玲の舞は、多々良にそう告げていた。かつて愛した女の死を悼み、心からの涙を流してやれと。それに抗うことはできず、多々良はぼろぼろと涙をこぼした。
(朱火、すまなかった)
朱火に好意を寄せている男はたくさんいた。だから多々良と別れた後、その誰かと夫婦になり幸せに暮らしていると思っていた。
だがそれは、多々良の思い違い。
朱火の情の深さを見誤った、多々良の過ち。
一度は別れを受け入れた朱火だが、がまんできず、多々良を追って村を出たのだろう。そして戦場を渡り歩き、半年前にこの村にたどり着いたのだ。

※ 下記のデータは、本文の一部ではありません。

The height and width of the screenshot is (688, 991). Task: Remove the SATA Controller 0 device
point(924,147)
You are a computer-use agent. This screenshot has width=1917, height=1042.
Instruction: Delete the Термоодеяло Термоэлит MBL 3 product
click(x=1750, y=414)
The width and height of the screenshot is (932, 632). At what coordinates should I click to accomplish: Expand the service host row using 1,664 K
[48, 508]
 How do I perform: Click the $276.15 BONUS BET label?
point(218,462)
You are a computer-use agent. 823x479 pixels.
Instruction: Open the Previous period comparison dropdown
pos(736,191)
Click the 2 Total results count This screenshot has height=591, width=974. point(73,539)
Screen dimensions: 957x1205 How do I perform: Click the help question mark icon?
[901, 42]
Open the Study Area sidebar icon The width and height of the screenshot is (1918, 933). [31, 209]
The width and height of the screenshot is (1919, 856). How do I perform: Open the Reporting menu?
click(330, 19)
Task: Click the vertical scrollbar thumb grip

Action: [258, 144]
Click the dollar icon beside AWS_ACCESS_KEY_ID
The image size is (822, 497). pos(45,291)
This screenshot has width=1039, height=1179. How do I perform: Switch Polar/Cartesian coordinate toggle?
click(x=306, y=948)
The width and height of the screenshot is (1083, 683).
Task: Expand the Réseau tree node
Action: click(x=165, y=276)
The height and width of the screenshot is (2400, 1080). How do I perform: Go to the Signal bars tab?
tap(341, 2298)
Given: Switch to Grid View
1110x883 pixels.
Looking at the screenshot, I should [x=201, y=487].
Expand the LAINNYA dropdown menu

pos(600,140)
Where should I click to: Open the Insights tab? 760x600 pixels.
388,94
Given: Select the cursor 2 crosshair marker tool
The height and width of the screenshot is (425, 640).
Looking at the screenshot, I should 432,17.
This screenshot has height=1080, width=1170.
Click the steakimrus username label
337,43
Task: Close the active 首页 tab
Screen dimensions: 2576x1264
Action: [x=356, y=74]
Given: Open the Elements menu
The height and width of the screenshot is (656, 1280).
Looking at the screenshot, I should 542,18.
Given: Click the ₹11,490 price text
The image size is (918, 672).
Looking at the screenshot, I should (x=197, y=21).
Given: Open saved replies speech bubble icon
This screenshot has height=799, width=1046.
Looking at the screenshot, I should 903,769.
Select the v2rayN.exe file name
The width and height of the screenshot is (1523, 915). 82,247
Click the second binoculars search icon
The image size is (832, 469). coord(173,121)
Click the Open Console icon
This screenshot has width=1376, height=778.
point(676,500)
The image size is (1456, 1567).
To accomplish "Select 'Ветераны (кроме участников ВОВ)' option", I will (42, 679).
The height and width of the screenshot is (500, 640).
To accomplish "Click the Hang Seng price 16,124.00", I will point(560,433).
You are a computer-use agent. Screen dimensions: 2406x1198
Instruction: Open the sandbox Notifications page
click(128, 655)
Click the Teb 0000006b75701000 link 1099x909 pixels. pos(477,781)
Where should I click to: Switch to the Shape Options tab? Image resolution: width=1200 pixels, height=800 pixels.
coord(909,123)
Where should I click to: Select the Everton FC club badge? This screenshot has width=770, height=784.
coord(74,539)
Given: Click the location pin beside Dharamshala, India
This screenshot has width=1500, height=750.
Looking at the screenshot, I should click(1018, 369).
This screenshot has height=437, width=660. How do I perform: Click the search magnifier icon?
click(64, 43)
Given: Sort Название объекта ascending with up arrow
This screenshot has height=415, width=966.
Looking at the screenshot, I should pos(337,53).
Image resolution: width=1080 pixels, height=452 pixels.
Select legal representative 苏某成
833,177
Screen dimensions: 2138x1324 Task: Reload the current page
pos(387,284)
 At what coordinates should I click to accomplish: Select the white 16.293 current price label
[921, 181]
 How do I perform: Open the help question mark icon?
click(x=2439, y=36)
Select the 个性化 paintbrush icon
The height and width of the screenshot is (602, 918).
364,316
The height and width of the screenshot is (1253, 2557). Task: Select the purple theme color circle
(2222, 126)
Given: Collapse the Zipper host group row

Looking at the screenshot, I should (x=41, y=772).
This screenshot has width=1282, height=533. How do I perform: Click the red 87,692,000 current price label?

そんなこととは思いもよらず、多々良は一人旅を続け――半年前に玲と出会った。
――ひどい。
――私を忘れたの? あんなに愛してくれたのに。
そんな声が聞こえてきたような気がした。
当然の恨み言だ。あんなに愛し合った朱火のことを、ここしばらく思い出しもしなかった。たとえ呪い殺されたとしても、多々良は文句を言えやしない。
(すまなかった……すまなかった、朱火)
多々良は泣き崩れ、膝をついた。流れるままに涙を流し、朱火に幾度も詫びた。
りぃーん、と涼やかに鈴が鳴る。
はっとして多々良が顔を上げると、並んだ墓から、一斉に光が舞い上がった。
(これは……)
どきり、と多々良の心が震えた。
まるで蛍の群舞。見ているだけで心が鎮められるような、美しい光景。
それはまさに、十年前に見たあの光景。まさか再び目の当たりにするとはと、多々良はただただ呆然とした。
「お行き」
玲が静かに扇を振ると、光は渦を巻き、海の彼方を目指して飛び始めた。
死者の国へ、行くべき場所へ。
様々な想いとともに、光の渦が黄泉を目指して飛んで行く。
だが。
光のひとつが渦からはぐれ、多々良の前でふわりと止まった。
「朱火……か?」
多々良の涙声に、光がくるりと回る。
多々良は涙をぬぐいもせず、両手で光を優しく包んだ。
――会えたのね。
どこからか、朱火の声が聞こえてきた。
――ちょっと腹立つけど。
――ううん、ものすごーく恨めしいけど。
――どうにかして、多々良を取り返したいけど。
明るい声で恨み言を述べると、光はするりと多々良の手から抜け出した。
――私、死んじゃったし。譲ってあげる。
りぃーん、と。
再び鳴り響いた鈴の音に乗って、朱火の魂は海へ向かって飛び始めた。
「朱火!」
思わず叫んだ多々良の声に、朱火の魂が止まった。
「すまなかった」
絞り出すような多々良の声に、光は小さく揺れる。朱火の返事が「許さない」であってもかまわないと思った多々良だが。
――さよなら、多々良。
朱火は別れだけを告げ、海の彼方へ去って行った。